Copy, from the entries below, each line in which the string "agent" appears.
*** Information given Section Begins ***
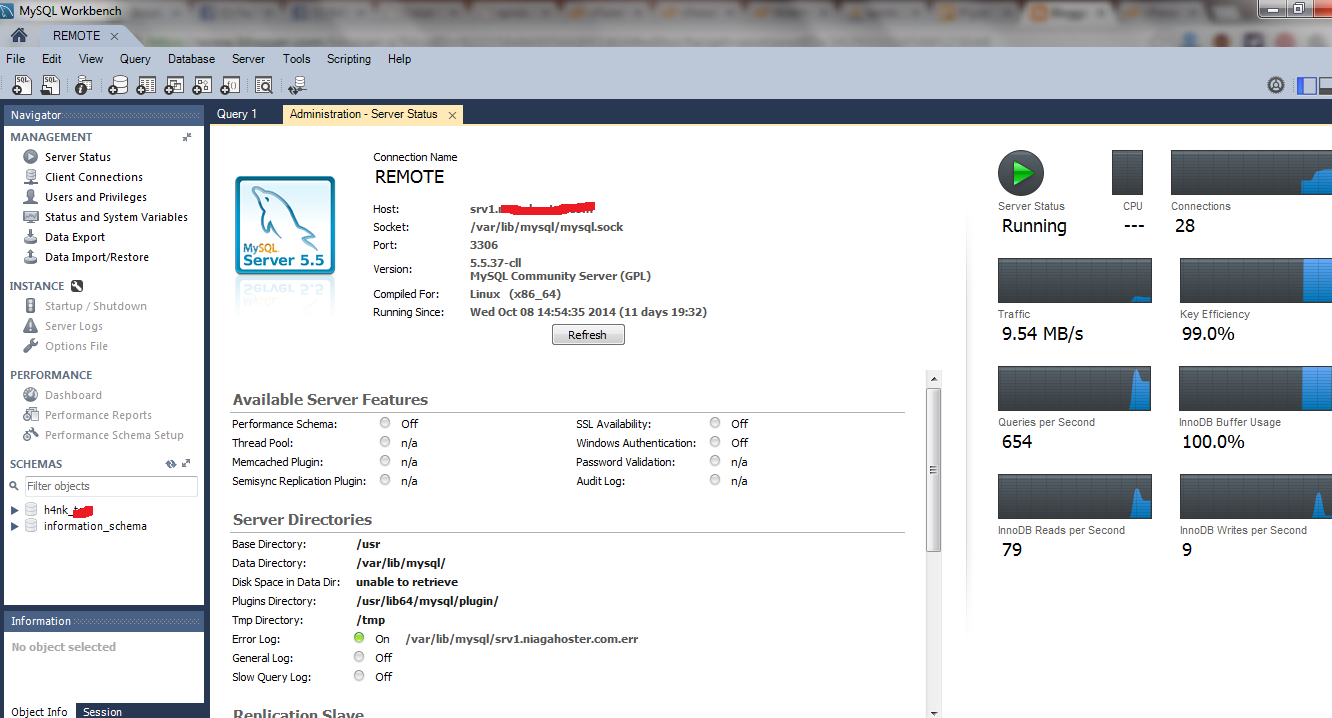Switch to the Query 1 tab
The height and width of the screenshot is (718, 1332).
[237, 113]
*** Information given Section Ends ***
*** Information given Section Begins ***
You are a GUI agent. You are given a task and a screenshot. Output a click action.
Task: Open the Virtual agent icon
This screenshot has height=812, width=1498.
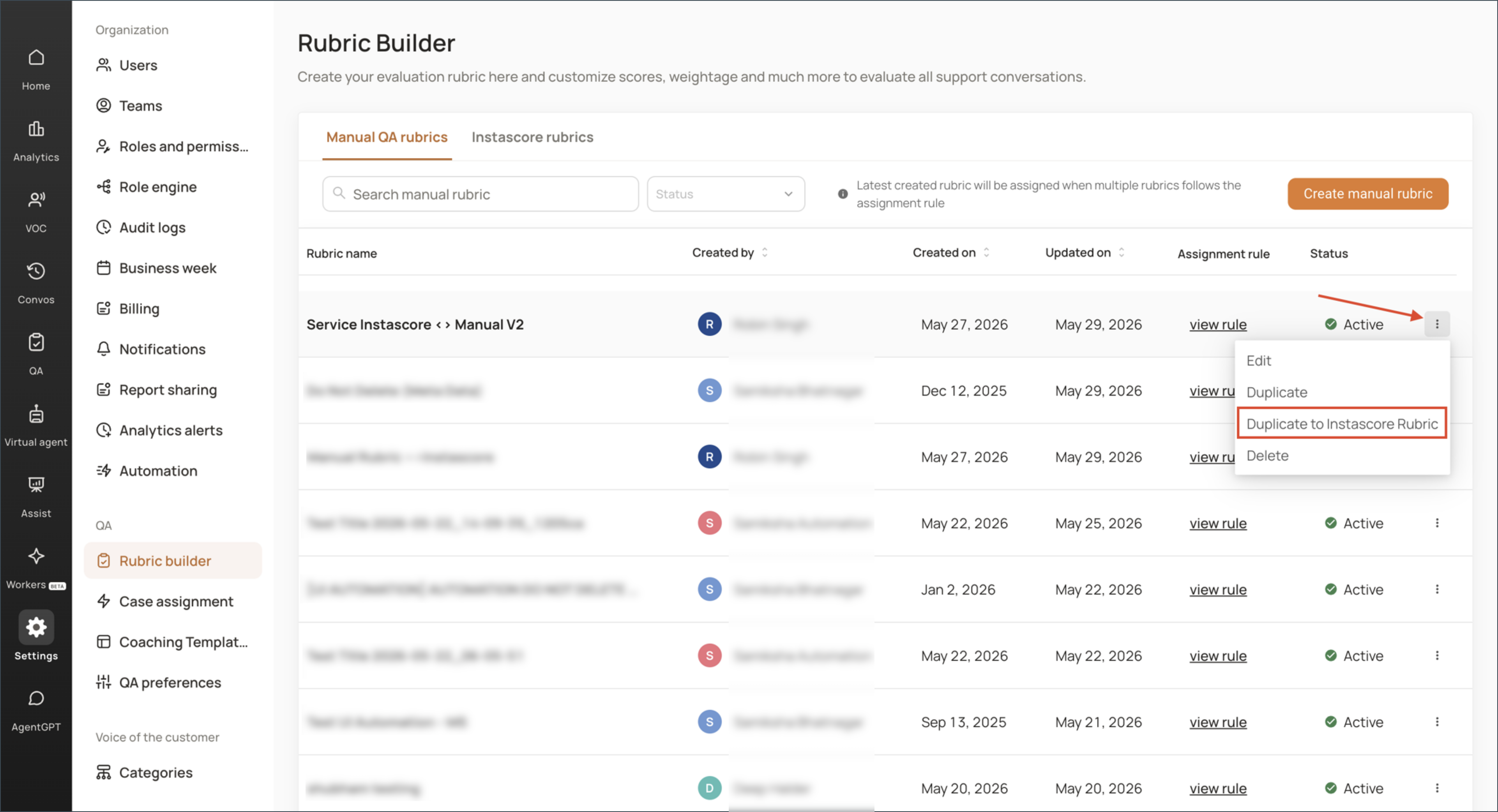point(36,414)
*** Information given Section Ends ***
Solution:
You are a GUI agent. You are given a task and a screenshot. Output a click action.
Task: Open the Virtual agent icon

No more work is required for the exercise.